These are the key concepts you need to understand to accurately answer the question.

Simplifying Expressions
Simplifying trigonometric expressions can help make calculations more manageable. In the original exercise, we simplified \(\tan A = \frac{\sqrt{2} - 1}{\sqrt{2} + 1}\) by multiplying both the numerator and the denominator by the conjugate of the denominator, \(\sqrt{2} - 1\). This technique is used to remove roots from the denominator and is useful in various math problems.
  • Multiply by conjugates to clear fractions in denominators.

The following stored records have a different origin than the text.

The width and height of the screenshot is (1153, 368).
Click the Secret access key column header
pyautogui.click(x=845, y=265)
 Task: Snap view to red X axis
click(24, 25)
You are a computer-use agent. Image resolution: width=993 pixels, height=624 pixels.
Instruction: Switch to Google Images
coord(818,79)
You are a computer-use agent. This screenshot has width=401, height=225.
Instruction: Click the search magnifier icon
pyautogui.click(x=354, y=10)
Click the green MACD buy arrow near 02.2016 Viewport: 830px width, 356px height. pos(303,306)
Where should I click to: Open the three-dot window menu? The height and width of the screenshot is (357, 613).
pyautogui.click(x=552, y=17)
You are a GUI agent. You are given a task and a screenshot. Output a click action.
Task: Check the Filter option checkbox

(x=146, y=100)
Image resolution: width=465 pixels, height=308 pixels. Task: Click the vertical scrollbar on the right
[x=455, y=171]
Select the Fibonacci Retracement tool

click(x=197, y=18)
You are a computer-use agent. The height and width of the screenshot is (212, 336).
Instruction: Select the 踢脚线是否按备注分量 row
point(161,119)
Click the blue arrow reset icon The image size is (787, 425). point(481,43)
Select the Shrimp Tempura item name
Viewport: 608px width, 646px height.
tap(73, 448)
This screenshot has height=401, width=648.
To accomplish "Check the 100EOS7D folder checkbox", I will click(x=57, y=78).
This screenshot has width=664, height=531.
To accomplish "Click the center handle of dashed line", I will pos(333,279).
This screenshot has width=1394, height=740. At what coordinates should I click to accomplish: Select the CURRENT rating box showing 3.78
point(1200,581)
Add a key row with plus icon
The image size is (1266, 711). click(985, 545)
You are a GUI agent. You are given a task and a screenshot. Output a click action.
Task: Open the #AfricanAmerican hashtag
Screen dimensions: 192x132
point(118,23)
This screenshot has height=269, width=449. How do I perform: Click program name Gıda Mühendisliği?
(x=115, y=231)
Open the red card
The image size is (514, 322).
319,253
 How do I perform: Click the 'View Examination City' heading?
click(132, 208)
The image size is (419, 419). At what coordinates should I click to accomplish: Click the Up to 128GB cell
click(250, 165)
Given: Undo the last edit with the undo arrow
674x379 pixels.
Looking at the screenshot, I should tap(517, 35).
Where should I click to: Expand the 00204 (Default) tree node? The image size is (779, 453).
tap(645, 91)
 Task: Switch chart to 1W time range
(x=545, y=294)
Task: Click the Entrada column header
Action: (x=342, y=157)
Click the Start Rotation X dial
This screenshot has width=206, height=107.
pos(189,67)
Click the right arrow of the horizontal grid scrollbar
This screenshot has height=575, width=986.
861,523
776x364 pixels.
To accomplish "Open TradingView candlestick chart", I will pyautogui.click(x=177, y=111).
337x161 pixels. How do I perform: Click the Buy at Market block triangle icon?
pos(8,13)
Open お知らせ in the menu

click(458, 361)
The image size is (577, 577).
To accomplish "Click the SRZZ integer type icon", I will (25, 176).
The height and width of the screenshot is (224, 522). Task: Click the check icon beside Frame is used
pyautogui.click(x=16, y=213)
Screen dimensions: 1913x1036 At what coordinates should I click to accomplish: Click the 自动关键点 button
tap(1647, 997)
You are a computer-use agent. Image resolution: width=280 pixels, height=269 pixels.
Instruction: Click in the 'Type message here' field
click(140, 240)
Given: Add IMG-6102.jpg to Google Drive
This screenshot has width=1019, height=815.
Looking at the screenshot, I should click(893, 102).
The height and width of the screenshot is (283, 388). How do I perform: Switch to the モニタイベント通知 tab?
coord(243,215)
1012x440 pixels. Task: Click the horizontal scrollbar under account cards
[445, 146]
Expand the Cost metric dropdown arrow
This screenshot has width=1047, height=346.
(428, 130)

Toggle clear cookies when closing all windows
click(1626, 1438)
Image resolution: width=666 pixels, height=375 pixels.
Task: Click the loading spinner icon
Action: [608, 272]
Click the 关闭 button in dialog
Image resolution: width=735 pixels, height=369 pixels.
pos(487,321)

  • Apply algebraic identities like \((a - b)^2 = a^2 - 2ab + b^2\) to expand expressions.
After applying these simplification techniques, we arrived at \(3 - 2\sqrt{2}\), which is a form that's easier to work with in further calculations.
Trigonometric Identities
Trigonometric identities are key tools in solving trigonometric equations. They provide relationships between the different trigonometric functions. The fundamental identities that are frequently used include:
  • Reciprocal identities: \(\csc A = \frac{1}{\sin A}\), \(\sec A = \frac{1}{\cos A}\), \(\cot A = \frac{1}{\tan A}\).
  • Tangent identity: \(\tan A = \frac{\sin A}{\cos A}\).
In this particular problem, we use trigonometric identities to express \(\tan A\) in terms of \(\sin A\) and \(\cos A\). These identities help us to convert one function into another, facilitating easier problem-solving.
Pythagorean Identity
The Pythagorean identity is a crucial identity in trigonometry, which states that \(\sin^2 A + \cos^2 A = 1\). This identity arises from the Pythagorean theorem and applies to right-angled triangles.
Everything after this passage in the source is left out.